- YOUR TASK
From the top of the entries below through the line containing "Task: Minimize the Компьютерщик window", return every line exactly as written, please, and stop there.

Stored items:
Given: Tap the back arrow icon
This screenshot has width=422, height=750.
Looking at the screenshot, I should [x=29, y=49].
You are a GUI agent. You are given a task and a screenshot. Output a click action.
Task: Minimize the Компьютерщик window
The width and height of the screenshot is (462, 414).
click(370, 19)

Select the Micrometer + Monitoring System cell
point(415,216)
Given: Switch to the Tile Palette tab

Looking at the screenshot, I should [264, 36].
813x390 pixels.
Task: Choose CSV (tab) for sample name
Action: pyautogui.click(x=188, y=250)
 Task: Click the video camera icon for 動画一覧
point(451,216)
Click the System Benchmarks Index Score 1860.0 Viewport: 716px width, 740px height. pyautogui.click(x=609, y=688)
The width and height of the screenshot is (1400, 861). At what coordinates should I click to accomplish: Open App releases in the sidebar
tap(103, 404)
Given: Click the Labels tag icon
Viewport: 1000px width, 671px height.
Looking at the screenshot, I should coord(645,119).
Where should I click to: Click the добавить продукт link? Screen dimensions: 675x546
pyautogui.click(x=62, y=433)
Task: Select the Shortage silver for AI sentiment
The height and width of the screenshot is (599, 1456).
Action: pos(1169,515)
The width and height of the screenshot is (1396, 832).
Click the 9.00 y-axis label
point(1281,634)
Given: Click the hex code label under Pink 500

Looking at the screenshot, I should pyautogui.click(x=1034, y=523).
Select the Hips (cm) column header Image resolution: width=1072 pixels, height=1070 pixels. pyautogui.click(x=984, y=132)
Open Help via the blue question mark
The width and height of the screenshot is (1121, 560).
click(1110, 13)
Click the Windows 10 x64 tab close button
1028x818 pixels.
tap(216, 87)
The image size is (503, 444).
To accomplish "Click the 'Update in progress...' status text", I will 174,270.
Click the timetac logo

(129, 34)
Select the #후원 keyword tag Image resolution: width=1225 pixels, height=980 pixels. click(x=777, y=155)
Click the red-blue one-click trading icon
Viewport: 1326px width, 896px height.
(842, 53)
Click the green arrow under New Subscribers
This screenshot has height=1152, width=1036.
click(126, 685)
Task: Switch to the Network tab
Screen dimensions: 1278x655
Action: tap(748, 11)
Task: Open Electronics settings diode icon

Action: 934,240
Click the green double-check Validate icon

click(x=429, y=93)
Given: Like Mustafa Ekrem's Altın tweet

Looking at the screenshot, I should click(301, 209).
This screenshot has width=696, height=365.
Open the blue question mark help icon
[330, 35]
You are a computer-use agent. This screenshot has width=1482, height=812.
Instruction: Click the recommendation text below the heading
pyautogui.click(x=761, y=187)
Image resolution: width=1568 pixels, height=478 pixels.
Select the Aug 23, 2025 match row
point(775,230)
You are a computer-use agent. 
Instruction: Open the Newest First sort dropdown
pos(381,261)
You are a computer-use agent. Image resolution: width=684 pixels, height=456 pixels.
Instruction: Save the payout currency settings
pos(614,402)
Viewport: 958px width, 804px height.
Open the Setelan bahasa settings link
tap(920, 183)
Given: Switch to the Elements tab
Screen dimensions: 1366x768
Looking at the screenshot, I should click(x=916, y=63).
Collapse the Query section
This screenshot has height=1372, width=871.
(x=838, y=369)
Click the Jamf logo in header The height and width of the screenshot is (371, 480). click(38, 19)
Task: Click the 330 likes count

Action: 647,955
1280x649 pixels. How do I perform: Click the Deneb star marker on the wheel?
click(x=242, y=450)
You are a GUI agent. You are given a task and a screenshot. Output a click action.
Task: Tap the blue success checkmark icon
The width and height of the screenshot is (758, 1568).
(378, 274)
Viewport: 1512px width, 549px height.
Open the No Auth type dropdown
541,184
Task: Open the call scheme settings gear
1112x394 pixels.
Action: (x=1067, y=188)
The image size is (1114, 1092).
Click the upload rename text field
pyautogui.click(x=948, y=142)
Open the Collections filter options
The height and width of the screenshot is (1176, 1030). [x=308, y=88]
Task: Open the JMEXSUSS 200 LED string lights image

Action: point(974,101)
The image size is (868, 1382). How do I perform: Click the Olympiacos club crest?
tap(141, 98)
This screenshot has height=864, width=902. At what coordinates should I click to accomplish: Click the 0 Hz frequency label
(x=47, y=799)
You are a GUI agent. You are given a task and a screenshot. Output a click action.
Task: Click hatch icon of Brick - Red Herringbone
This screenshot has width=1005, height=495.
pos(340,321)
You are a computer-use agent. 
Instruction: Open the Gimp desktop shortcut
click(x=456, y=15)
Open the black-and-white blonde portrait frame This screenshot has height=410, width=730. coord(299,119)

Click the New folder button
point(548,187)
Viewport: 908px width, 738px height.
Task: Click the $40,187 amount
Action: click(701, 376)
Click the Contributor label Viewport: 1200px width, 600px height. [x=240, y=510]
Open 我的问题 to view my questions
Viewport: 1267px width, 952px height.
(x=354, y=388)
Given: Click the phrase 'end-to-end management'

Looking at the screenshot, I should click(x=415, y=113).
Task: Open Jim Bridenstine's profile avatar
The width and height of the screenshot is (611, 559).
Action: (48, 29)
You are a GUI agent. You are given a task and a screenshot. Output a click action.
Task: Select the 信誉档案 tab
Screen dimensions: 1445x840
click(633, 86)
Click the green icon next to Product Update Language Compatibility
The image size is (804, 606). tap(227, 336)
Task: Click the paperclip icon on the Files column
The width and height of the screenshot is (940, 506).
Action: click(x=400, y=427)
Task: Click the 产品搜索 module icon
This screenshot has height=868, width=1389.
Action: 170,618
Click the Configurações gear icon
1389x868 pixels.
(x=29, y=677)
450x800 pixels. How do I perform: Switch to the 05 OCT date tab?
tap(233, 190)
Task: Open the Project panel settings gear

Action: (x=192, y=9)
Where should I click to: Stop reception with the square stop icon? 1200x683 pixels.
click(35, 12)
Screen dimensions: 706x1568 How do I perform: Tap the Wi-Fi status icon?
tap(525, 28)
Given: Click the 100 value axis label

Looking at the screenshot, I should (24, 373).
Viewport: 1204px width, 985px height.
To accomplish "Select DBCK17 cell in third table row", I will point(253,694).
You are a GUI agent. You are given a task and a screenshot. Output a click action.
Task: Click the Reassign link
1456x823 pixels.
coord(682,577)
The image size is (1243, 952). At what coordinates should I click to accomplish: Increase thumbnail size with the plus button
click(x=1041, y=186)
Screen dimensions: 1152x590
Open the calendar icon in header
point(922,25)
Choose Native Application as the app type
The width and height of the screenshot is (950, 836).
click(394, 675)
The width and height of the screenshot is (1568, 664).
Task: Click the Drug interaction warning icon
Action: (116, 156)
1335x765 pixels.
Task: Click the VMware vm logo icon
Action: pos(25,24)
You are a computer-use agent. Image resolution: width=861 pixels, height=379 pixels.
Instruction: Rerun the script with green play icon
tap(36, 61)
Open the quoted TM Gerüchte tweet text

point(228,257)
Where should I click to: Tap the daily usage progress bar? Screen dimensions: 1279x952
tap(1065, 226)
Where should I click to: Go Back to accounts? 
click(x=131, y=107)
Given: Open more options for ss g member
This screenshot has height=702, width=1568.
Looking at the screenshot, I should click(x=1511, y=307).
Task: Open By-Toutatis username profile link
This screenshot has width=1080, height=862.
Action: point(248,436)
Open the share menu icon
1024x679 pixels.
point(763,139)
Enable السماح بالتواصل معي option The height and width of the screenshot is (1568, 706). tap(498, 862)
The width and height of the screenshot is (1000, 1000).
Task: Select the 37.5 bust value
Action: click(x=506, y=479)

- ANSWER TO THIS EXERCISE
Given: Tap the back arrow icon
This screenshot has width=422, height=750.
Looking at the screenshot, I should [x=29, y=49].
You are a GUI agent. You are given a task and a screenshot. Output a click action.
Task: Minimize the Компьютерщик window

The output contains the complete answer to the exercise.